Он помолчал. Потом сказал:
— Однажды прилетит вертолет. Может скоро, а может и нет, но он прилетит, точно. Не нужно тратить жизнь на надежды и ожидания, понимаешь? Надо просто жить.
У меня вдруг жутко зачесалась пятка. До жути зачесалась! Разуться бы и почесать как следует…
И тут я услышал, как в соседней комнате вроде плачет кто-то. Я решил, что Соня, но она, оказывается, давно сидела рядом. Вязала потихоньку, слушала, я и не заметил, как пришла. Я понял, что это Вовка там. И плач у него такой детский, жалобный. Я слышал, что он сдерживаться пытается, только у него не получалось.
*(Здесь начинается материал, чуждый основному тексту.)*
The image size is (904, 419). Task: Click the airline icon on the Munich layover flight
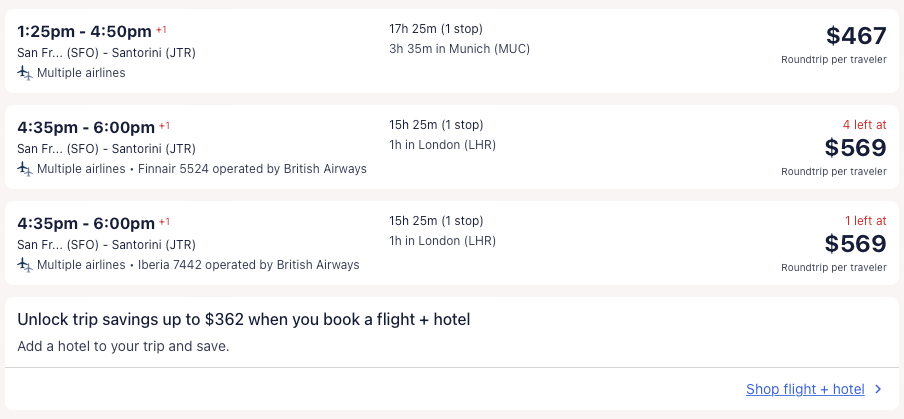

Мы переглянулись с дядь Семеном. Я хотел сходить проверить, что с ним, но Колокольцев сказал:
— Не надо, он матери письмо пишет.
— Какое письмо? — я не сразу сообразил.
— Ну на камеру.
Ясно. Значит, и он тоже. Вся эта затея с видеописьмами казалась мне высосанной из пальца. Я реально не видел смысла сидеть и разговаривать с видеокамерой, а потом тупо надеяться, что когда-нибудь твое послание увидят родные и близкие. Или хоть кто-нибудь увидит. Бред. Кому вообще какое до нас теперь дело?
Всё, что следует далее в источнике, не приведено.